Georg Sauthoff mail@georg.so
Create basic configuration in ~/.config/btrarch.json
:
{
"destination" : {
"device" : "/dev/disk/by-id/usb-some-id",
"mapper_name" : "backup",
"mount_point" : "/mnt/backup"
},
"source" : [
{
"path" : "/home",
"name" : "home",
"snapshot_dir" : "/snapshot",
"destination" : "/mnt/backup/example.org"
},
{
"path" : "/",
"name" : "slash",
"snapshot_dir" : "/snapshot",
"destination" : "/mnt/backup/example.org"
}
]
}
Retention plan is the default one.
Format the destination device:
# backup.py --init
Create first full backup:
# backup.py
Create next incremental backup and possibly remove outdated snapshots according to the retention plan:
# backup.py
BTRFS is a copy on write file system that supports fast snapshotting. Thus, using it for incremental backups suggests itself. For encryption, the BTRFS filesystem is created on a luks-encrypted device-mapper device.
Advantages:
- speed
- easy retrieval - the restore of the last or any previous snapshots can be done via simple filesystem commands. No need to restore several increments on each other or to construct some kind of catalogue.

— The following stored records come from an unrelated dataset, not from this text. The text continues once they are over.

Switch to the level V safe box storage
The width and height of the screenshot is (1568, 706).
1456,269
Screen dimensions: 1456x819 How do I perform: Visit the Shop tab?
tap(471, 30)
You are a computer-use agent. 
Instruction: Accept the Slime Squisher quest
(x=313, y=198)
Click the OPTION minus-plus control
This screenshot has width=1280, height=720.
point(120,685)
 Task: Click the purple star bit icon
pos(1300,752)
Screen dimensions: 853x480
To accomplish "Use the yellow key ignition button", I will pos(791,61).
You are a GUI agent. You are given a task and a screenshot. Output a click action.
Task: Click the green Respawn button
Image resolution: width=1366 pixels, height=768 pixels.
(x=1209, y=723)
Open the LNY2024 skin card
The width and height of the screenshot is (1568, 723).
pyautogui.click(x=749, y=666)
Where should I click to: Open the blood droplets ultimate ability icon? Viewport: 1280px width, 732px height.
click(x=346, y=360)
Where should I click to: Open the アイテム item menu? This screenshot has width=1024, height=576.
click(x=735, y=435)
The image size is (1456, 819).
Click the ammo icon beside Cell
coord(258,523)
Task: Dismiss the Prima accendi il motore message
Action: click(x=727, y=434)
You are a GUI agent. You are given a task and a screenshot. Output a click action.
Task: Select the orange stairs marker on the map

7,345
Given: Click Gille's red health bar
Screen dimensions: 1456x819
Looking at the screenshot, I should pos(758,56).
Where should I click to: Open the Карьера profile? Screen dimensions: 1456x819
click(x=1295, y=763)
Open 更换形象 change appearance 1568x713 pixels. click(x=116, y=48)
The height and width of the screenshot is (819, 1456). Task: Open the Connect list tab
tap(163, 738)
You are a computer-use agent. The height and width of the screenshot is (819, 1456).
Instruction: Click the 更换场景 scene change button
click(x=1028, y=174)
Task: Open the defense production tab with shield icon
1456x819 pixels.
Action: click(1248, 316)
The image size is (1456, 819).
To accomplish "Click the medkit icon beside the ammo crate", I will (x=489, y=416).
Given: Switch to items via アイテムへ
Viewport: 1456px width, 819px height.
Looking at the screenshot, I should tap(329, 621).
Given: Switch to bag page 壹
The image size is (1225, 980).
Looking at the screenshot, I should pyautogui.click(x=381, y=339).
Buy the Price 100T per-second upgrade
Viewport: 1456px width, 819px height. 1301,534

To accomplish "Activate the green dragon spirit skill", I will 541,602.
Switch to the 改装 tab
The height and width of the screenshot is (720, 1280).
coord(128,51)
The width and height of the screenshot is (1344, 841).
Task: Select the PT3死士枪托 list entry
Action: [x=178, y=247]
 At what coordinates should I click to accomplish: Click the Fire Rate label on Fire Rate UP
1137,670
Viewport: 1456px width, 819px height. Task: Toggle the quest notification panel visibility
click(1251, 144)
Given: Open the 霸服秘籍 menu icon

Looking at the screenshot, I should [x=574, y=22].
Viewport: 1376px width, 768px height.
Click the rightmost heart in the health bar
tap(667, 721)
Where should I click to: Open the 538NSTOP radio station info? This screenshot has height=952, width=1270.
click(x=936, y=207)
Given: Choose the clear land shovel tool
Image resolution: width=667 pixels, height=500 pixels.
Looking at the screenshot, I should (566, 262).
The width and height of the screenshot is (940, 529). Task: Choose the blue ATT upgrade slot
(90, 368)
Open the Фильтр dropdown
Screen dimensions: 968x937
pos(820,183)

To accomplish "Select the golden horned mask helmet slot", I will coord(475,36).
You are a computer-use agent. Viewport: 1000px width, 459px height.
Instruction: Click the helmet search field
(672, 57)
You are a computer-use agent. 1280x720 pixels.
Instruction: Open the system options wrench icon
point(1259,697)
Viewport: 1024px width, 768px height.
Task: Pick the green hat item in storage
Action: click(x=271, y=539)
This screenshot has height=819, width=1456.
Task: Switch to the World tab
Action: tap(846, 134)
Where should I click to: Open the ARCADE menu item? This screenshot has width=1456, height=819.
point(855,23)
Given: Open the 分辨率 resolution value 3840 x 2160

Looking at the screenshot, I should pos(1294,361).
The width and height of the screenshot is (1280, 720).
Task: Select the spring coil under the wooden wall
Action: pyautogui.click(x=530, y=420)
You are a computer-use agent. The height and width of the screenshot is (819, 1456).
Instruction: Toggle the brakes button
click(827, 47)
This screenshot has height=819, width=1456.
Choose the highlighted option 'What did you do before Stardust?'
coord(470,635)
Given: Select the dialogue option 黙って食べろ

- data integrity - since BTRFS checksums all filesystem data, errors are detected. The checksums are verified during normal filesystem operation - but it is also possible to explicitly verify a complete volume (cf. btrfs-scrub(8)).
Old local and remote snapshots are removed according to a retention plan. The default one keeps 1 snapshot per day for the last 7 days, after that, for 4 weeks 1 per week, after that, for 6 months, 1 per month and after that for 2 years 1 per year.
A custom retention plan can be specified in the JSON configuration file.
In case the number of snapshots in an interval is greater than specified in the plan, superfluous ones are randomly selected and removed.
Snapshots are kept locally and remotely. The main reason for keeping them also locally is convenience. All local snapshots except the last one can be removed to free up space. The last one is sufficient for the next incremental backup run.
Doing an incremental backup via btrfs send/receive is very fast because the filesystem is designed to efficiently support those operations. In contrast, on a traditional filesystem, tools like rsync have to traverse the complete directory tree and stat each file.
For example, a typical incremental backup of a 250 GB SSD disk (containing 2 BTRFS volumes), of lightly changed data, to a USB 3 external 2.5" spinning disk takes ~ 40 seconds. Including entering a secure password (which takes 5 seconds or so).
After some runs the local snapshot directory hierarchy might look like this:
/snapshot
├── home
│ ├── 2016-11-28T22:37:49.576739
│ ├── 2016-12-02T22:52:22.110225
│ ├── 2017-01-30T23:42:22.647334
│ ├── 2017-02-06T12:23:34.267908
│ └── 2017-02-07T19:32:40.919178
└── slash
├── 2016-12-05T09:11:39.474245
├── 2016-12-11T23:47:14.647986
├── 2017-02-06T12:23:34.267908
└── 2017-02-07T19:32:40.919178
As expected, the structure is similar on the backup device, e.g.:
/mnt/backup/example.org/
├── home
│ ├── 2016-12-04T23:50:01.556331
│ ├── 2016-12-05T09:11:39.474245
│ ├── 2017-01-30T23:42:22.647334
│ ├── 2017-02-06T12:23:34.267908
│ └── 2017-02-07T19:32:40.919178
└── slash
├── 2016-12-05T09:11:39.474245
├── 2016-12-11T23:47:14.647986
├── 2017-02-06T12:23:34.267908
└── 2017-02-07T19:32:40.919178
In case BTRFS is not available as a filesystem (e.g. because the kernel is too old or the system isn't Linux) a good alternative is to use a solution based on Dar.